## How to complete this task
Your answer must be the line holding "Privacy (372, 1515)" followed by every later line through the end of the entries, exactly as written.

## Input material
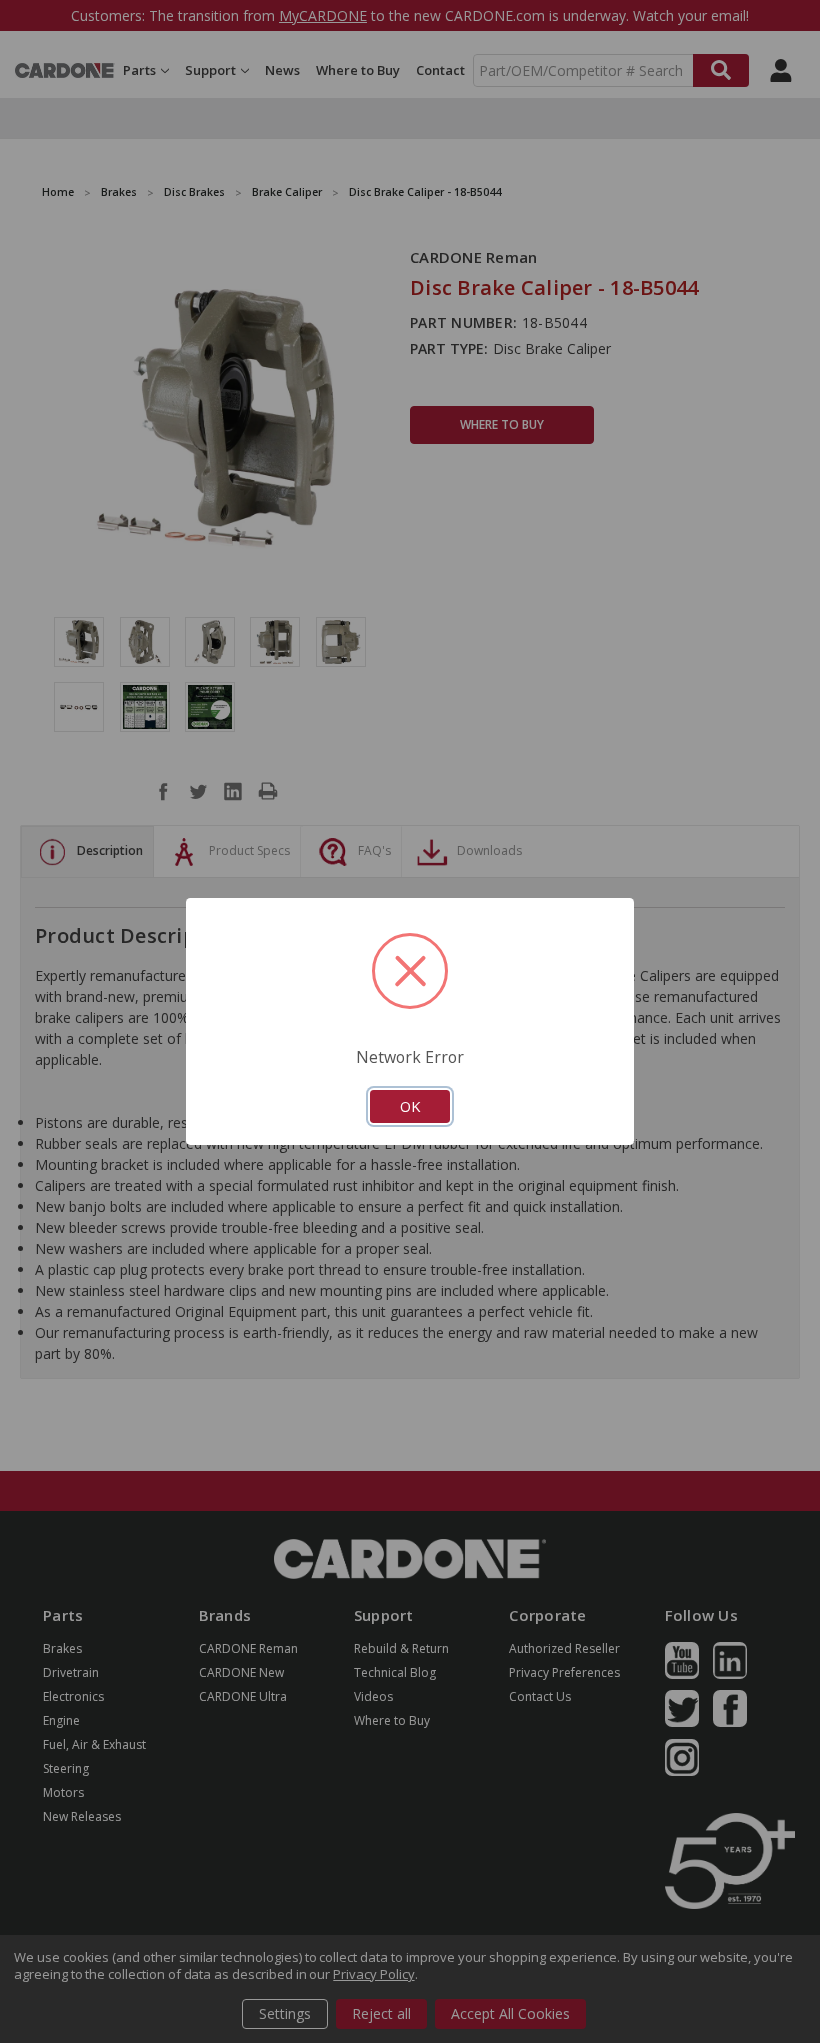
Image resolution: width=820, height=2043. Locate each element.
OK (410, 1106)
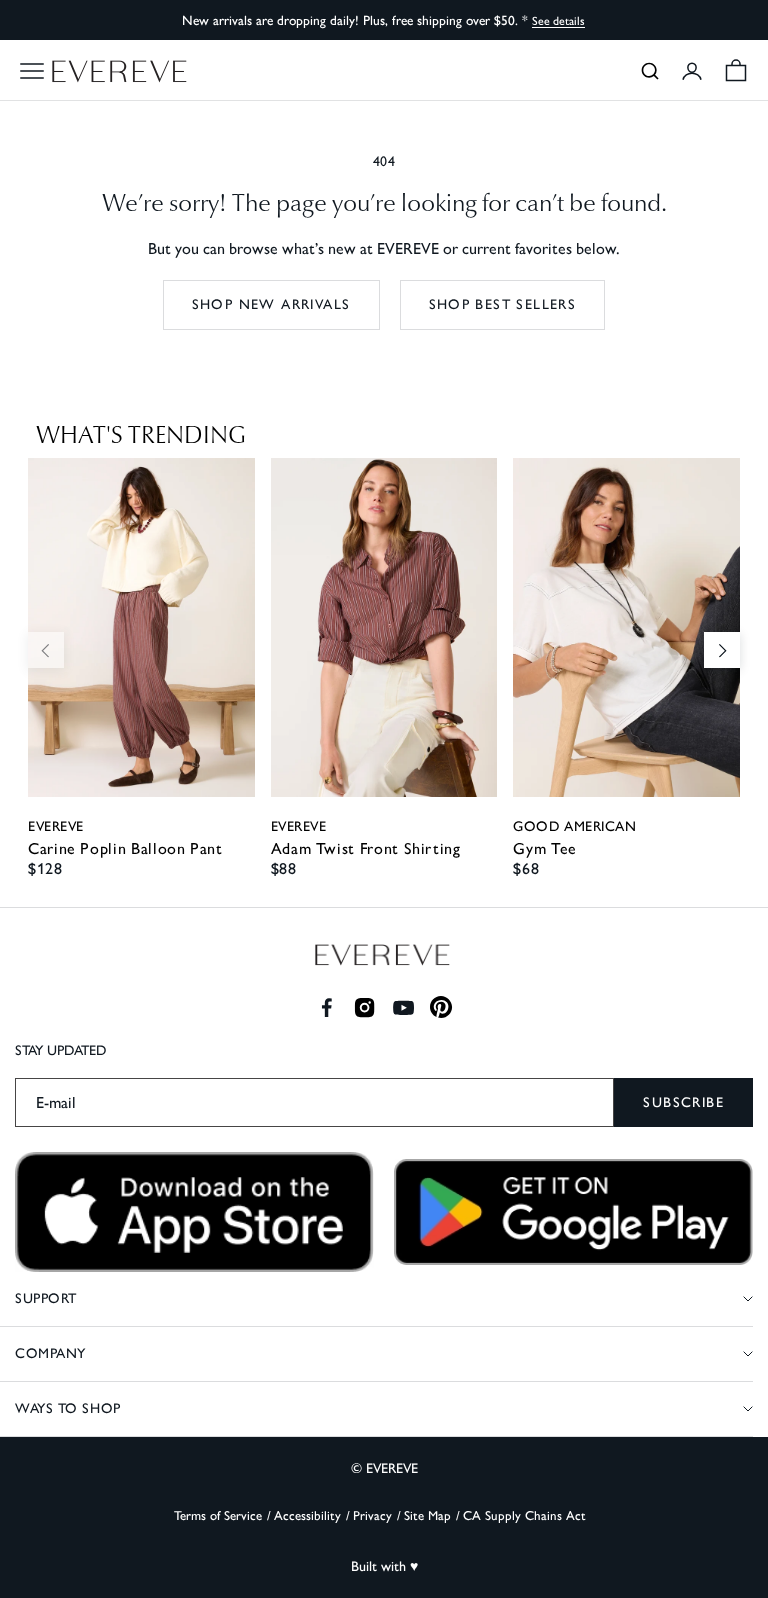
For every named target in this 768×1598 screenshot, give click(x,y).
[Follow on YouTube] (403, 1007)
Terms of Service (218, 1515)
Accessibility (307, 1515)
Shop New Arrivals (271, 304)
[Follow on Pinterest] (441, 1007)
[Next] (722, 650)
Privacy (372, 1515)
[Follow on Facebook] (326, 1007)
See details (558, 21)
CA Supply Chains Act (524, 1515)
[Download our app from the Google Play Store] (573, 1212)
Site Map (427, 1515)
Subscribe (683, 1102)
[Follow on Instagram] (364, 1007)
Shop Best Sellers (503, 304)
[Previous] (46, 650)
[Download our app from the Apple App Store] (194, 1212)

## Your response
Privacy (372, 1515)
[Follow on Facebook] (326, 1007)
See details (558, 21)
CA Supply Chains Act (524, 1515)
[Download our app from the Google Play Store] (573, 1212)
Site Map (427, 1515)
Subscribe (683, 1102)
[Follow on Instagram] (364, 1007)
Shop Best Sellers (503, 304)
[Previous] (46, 650)
[Download our app from the Apple App Store] (194, 1212)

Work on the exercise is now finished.